> **EXERCISE PROMPT**: Restate word for word only the lines running from the one with "Instruction: Click the" to the end of the data, both ends included. Omit any pictures.

> **ENTRIES PROVIDED**:
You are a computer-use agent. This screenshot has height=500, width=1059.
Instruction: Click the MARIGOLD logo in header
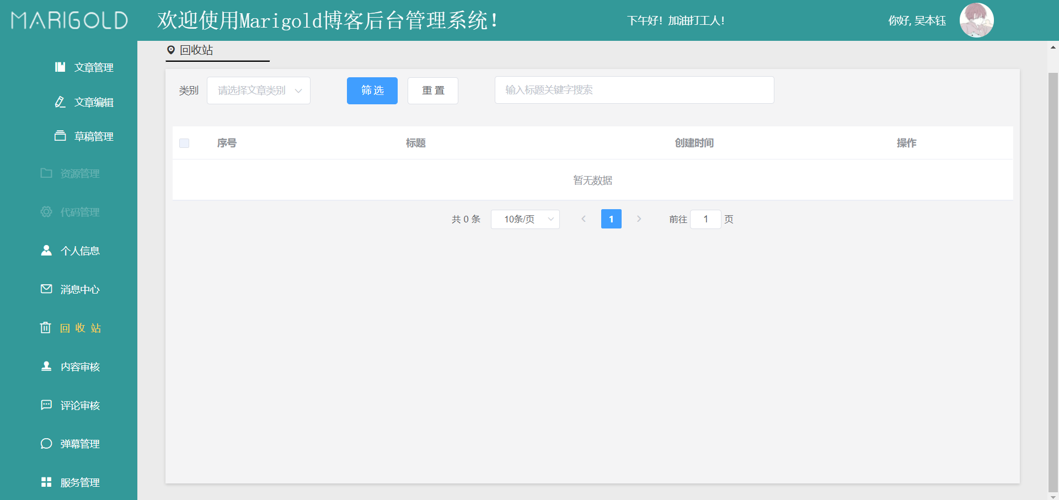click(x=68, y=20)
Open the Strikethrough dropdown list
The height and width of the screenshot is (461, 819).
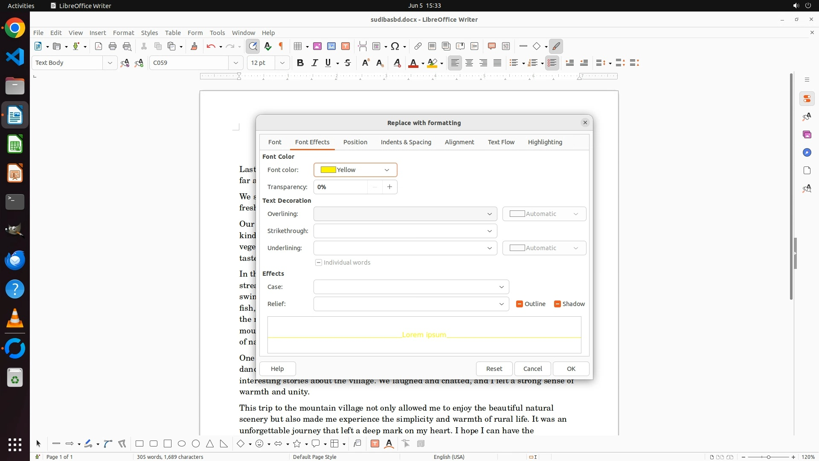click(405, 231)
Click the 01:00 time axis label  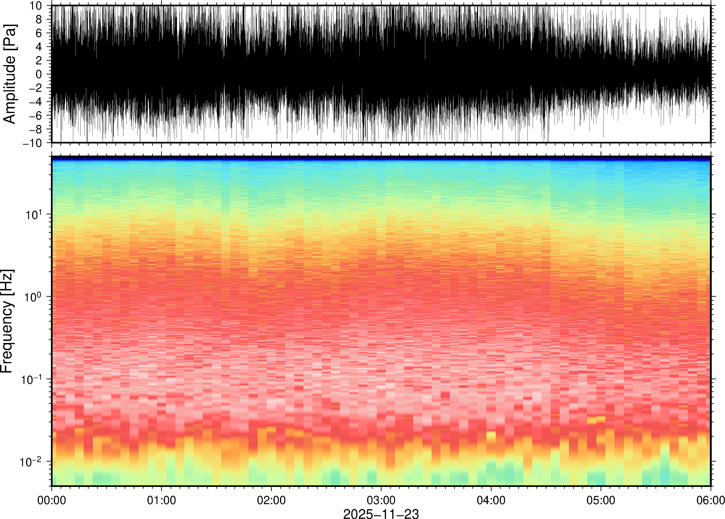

> **COMPLETED EXERCISE**:
Instruction: Click the MARIGOLD logo in header
click(x=68, y=20)
Open the Strikethrough dropdown list
The height and width of the screenshot is (461, 819).
click(405, 231)
Click the 01:00 time axis label  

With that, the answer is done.